In december 2016 berichtte De Standaard over de nieuwe maatregel van minister Vandeurzen om het Vlaams preventief gezondheidsbeleid – dat focust op gezonde voeding, sedentair gedrag en beweging, tabak, alcohol en drugs en geestelijke gezondheid – te realiseren. Vandeurzen maakt daarvoor 2,8 miljoen euro vrij. “In samenwerking met VIGeZ zal hij bedrijfscoaches laten opleiden en ze naar bedrijven uitsturen voor gezondheidspromotie,” aldus Gretel Schrijvers.
“De redenering achter dit initiatief? De beroepsactieve bevolking is goed bereikbaar via de werkplek. En omdat werk en gezondheid elkaar beïnvloeden, zullen gezondheidsinspanningen op de werkvloer ook in de privésfeer hun positieve impact hebben.
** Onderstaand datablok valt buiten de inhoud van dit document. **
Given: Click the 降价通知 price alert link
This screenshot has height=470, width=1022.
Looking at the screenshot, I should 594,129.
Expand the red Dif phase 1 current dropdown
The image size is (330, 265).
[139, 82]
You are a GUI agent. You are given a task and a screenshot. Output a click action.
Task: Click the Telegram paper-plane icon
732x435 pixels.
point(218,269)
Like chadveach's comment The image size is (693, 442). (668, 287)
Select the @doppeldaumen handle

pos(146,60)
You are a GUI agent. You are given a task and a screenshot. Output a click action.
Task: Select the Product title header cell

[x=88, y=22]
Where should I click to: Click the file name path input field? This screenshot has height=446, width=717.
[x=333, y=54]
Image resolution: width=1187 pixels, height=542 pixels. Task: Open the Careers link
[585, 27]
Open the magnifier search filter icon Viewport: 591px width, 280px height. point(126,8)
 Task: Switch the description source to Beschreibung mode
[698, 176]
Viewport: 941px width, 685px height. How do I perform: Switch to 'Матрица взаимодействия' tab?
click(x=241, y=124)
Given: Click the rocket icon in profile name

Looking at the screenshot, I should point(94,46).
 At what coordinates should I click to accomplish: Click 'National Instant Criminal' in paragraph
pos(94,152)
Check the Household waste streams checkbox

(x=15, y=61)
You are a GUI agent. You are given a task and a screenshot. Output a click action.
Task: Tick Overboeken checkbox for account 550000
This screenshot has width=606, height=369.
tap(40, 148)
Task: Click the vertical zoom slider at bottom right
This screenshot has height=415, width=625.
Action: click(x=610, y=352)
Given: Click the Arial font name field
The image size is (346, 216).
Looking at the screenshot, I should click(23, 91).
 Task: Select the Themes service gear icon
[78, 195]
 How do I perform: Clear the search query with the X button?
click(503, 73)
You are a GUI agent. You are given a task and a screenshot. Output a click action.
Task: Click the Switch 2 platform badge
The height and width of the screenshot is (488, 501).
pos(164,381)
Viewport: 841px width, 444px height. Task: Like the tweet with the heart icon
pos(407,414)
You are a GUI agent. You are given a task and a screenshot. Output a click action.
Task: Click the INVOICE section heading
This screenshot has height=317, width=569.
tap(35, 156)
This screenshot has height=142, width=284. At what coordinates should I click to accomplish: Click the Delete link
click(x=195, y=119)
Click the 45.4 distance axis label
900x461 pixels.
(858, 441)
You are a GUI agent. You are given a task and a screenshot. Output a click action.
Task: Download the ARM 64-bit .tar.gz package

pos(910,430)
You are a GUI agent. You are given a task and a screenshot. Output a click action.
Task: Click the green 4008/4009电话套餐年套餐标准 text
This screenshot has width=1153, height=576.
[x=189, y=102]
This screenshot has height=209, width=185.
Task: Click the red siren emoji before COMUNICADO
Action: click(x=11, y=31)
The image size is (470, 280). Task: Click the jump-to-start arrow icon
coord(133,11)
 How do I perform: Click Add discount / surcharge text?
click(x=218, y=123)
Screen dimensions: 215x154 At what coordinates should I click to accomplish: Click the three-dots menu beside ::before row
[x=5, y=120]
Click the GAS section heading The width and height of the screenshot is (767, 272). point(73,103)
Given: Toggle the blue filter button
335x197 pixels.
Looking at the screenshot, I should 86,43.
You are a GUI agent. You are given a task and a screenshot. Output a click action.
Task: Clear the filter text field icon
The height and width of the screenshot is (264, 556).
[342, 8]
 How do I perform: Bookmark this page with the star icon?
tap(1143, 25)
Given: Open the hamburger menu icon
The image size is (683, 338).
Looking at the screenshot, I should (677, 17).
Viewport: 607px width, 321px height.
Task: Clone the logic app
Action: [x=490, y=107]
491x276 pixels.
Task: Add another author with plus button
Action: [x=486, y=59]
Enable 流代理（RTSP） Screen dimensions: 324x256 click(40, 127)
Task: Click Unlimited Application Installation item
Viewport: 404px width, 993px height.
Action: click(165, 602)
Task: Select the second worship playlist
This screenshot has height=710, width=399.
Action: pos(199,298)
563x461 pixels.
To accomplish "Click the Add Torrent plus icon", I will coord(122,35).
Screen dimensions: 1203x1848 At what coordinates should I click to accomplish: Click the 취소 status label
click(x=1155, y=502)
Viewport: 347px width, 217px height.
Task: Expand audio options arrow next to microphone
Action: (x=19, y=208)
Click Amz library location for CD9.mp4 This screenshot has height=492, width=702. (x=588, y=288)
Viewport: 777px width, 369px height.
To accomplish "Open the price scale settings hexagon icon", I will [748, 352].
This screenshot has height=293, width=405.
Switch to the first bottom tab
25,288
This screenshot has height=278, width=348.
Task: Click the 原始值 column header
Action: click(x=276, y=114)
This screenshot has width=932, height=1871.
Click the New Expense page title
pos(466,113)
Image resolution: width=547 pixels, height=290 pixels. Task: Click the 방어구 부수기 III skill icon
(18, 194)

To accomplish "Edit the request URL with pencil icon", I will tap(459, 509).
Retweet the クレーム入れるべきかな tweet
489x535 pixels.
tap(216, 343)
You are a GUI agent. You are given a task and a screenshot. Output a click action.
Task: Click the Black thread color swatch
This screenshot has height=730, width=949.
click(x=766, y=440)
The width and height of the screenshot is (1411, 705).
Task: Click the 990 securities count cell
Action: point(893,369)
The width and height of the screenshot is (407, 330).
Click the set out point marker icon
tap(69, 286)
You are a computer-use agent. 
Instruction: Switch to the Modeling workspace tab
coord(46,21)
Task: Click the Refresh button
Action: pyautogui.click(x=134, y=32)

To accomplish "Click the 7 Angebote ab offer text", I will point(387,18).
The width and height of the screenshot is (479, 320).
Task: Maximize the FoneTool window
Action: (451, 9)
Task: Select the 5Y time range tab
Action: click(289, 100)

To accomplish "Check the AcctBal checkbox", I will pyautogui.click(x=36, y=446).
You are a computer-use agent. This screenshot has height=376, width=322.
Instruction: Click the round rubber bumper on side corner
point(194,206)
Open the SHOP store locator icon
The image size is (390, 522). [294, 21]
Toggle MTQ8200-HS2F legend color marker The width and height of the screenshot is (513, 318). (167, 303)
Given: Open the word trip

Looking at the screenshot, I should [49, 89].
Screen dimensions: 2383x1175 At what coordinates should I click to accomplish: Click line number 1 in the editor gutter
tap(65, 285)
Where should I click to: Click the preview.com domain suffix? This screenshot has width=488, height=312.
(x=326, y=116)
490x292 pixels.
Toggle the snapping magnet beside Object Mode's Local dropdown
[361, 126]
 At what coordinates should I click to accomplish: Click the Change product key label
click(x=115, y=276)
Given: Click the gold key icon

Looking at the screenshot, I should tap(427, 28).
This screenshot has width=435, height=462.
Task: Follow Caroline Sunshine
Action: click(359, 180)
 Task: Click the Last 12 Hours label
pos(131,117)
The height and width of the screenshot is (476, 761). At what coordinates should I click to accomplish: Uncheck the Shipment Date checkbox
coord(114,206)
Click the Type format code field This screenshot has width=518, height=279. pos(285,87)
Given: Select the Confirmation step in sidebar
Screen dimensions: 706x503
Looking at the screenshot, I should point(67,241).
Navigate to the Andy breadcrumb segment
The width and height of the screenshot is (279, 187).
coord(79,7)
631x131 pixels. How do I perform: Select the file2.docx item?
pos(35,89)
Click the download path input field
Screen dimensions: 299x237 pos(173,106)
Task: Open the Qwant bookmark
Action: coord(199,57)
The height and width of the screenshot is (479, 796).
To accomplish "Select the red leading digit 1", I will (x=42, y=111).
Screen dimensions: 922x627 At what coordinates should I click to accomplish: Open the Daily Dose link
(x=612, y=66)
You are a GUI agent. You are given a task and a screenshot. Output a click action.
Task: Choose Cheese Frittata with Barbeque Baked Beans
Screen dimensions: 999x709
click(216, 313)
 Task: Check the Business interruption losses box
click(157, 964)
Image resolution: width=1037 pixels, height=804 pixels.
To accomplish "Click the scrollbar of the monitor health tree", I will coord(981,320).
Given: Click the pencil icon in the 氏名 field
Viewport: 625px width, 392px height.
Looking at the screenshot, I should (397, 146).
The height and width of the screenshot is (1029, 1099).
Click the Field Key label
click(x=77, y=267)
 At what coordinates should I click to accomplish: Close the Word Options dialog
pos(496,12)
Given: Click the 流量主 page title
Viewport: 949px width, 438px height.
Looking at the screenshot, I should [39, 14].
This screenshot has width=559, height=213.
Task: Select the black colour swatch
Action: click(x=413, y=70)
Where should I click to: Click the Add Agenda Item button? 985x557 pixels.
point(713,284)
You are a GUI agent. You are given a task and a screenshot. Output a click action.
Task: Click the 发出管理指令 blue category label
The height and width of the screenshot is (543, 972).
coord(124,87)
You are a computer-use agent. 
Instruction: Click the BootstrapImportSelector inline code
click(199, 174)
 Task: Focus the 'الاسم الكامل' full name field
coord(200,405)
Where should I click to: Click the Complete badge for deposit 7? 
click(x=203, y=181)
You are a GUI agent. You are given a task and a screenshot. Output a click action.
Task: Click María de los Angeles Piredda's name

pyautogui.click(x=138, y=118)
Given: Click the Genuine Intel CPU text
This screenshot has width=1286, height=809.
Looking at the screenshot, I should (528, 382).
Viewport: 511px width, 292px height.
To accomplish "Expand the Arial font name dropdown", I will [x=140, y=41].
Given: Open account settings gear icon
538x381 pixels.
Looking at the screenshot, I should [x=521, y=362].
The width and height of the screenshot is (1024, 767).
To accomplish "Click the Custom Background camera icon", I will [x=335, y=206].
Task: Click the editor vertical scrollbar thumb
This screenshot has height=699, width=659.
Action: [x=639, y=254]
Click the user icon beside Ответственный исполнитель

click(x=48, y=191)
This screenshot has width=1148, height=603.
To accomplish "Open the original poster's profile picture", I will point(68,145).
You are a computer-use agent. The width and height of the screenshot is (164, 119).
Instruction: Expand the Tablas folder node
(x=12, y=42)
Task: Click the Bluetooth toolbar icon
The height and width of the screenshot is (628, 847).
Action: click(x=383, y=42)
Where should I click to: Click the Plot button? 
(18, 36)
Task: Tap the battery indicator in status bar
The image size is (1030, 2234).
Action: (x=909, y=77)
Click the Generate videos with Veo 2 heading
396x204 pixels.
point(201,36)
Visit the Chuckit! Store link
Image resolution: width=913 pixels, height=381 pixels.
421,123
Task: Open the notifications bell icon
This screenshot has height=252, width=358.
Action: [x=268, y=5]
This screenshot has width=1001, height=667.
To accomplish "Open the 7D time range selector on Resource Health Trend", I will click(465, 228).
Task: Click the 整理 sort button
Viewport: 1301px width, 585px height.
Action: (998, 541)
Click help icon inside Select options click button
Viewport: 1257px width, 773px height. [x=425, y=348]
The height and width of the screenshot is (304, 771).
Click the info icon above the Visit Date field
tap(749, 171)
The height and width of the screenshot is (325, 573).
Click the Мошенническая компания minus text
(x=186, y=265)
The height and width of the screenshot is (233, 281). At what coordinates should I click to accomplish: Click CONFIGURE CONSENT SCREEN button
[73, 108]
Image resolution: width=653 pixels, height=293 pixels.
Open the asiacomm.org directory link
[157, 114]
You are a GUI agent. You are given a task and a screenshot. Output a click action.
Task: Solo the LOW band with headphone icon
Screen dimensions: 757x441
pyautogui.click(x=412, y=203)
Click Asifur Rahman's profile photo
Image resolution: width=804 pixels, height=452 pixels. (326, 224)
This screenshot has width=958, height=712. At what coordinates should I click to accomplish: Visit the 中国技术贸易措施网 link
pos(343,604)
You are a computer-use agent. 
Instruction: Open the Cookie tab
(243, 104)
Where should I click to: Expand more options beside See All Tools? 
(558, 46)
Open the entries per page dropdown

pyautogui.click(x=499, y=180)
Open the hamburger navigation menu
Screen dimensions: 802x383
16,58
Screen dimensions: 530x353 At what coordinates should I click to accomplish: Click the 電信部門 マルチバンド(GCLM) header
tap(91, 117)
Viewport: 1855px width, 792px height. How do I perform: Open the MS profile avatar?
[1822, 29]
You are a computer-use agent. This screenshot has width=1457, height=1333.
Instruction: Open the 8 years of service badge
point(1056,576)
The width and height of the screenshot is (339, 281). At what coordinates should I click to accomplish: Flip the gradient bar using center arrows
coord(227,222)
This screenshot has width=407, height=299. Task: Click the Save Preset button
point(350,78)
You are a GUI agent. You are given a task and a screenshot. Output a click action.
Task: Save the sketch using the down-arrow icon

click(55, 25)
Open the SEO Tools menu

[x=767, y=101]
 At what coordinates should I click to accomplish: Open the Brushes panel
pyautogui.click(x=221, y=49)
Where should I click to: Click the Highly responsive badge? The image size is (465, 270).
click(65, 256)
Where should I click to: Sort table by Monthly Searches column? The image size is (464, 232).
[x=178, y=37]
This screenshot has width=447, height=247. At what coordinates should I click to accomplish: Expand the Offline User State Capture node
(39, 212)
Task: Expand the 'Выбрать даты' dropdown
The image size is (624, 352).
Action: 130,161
Verder meent de Vlaamse regering dat de implementatie van het gezondheidsbeleid in Vlaamse bedrijven beter kan, vooral bij kmo’s, die weinig acties zouden ondernemen in het kader van gezondheidspromotie en ziektepreventie.”
Bedrijfscoach versus externe dienst
Gretel Schrijvers: “Waar deze nieuwe maatregel echter weinig rekening mee lijkt te houden, is dat veel bedrijven al een beroep doen op een externe dienst voor preventie en bescherming op het werk. Terwijl de focus van externe diensten oorspronkelijk lag op de preventie van beroepsrisico’s, bieden ze vandaag ook advies rond verzuim en gezondheidsgewoonten bijvoorbeeld. Bedrijven die daarop inzetten, sporen hun medewerkers dus eigenlijk al via de werkvloer aan om gezond(er) te leven.”
“Zitten ondernemers dan wel te wachten op zo’n bedrijfscoach? Waarom zou een bedrijf nog een extra speler willen integreren als zijn externe dienst al op verschillende vlakken – waaronder de fysieke en mentale gezondheid van medewerkers – ondersteuning biedt? Bovendien ontbreekt het een bedrijfscoach aan de nodige kennis en achtergrond van het bedrijf in kwestie (bv. historiek, gevoeligheden, problematiek). Zullen medewerkers zijn advies wel aannemen als hij hen en hun gezondheidsdossier niet kent?”
Aan dezelfde kant
“Hoewel de bedrijfscoaches van Vandeurzen en externe diensten in principe dezelfde doelen nastreven en dus aan dezelfde kant staan in dit verhaal, is het logischer om de taak van gezondheidspromotie bij de externe diensten te leggen. Ze zijn beter uitgerust voor de job én bieden hiervoor al de nodige diensten en producten aan. Externe diensten moeten dan ook op zijn minst betrokken worden bij Vandeurzens initiatief. Het welzijn van de bevolking moet hoe dan ook voorrang krijgen op een strikte scheiding van wettelijke taken.”